**TASK ITEM:**
Return verbatim the run of lines that opens with the line holding "The image size is (907, 746)." and closes with the last line of the records.

**Stored records:**
[Start of section]

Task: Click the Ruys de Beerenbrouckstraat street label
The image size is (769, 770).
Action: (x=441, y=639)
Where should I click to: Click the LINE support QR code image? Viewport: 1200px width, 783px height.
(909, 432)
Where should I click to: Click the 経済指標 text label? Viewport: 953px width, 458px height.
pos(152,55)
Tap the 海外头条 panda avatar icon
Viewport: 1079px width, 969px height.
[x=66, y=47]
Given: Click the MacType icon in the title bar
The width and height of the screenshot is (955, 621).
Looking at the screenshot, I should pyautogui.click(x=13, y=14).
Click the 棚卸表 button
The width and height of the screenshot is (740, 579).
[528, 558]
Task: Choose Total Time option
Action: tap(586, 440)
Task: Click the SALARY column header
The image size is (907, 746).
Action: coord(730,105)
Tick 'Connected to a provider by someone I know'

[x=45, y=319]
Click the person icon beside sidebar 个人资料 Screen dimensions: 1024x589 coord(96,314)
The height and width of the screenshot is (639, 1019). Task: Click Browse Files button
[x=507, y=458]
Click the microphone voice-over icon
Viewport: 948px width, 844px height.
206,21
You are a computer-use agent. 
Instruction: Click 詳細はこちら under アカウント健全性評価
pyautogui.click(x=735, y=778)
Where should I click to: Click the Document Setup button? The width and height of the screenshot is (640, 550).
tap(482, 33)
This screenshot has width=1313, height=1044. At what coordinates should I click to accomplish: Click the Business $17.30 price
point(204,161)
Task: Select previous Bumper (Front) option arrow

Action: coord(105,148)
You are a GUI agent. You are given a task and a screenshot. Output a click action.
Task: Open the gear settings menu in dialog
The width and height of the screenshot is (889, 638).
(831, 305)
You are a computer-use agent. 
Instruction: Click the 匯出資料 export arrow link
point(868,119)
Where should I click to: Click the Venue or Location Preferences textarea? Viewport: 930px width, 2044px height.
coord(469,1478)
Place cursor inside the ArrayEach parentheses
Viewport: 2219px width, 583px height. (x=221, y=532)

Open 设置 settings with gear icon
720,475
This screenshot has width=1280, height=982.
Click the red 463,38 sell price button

[End of section]

**SOLVED PROBLEM:**
The image size is (907, 746).
Action: coord(730,105)
Tick 'Connected to a provider by someone I know'

[x=45, y=319]
Click the person icon beside sidebar 个人资料 Screen dimensions: 1024x589 coord(96,314)
The height and width of the screenshot is (639, 1019). Task: Click Browse Files button
[x=507, y=458]
Click the microphone voice-over icon
Viewport: 948px width, 844px height.
206,21
You are a computer-use agent. 
Instruction: Click 詳細はこちら under アカウント健全性評価
pyautogui.click(x=735, y=778)
Where should I click to: Click the Document Setup button? The width and height of the screenshot is (640, 550).
tap(482, 33)
This screenshot has width=1313, height=1044. At what coordinates should I click to accomplish: Click the Business $17.30 price
point(204,161)
Task: Select previous Bumper (Front) option arrow

Action: coord(105,148)
You are a GUI agent. You are given a task and a screenshot. Output a click action.
Task: Open the gear settings menu in dialog
The width and height of the screenshot is (889, 638).
(831, 305)
You are a computer-use agent. 
Instruction: Click the 匯出資料 export arrow link
point(868,119)
Where should I click to: Click the Venue or Location Preferences textarea? Viewport: 930px width, 2044px height.
coord(469,1478)
Place cursor inside the ArrayEach parentheses
Viewport: 2219px width, 583px height. (x=221, y=532)

Open 设置 settings with gear icon
720,475
This screenshot has width=1280, height=982.
Click the red 463,38 sell price button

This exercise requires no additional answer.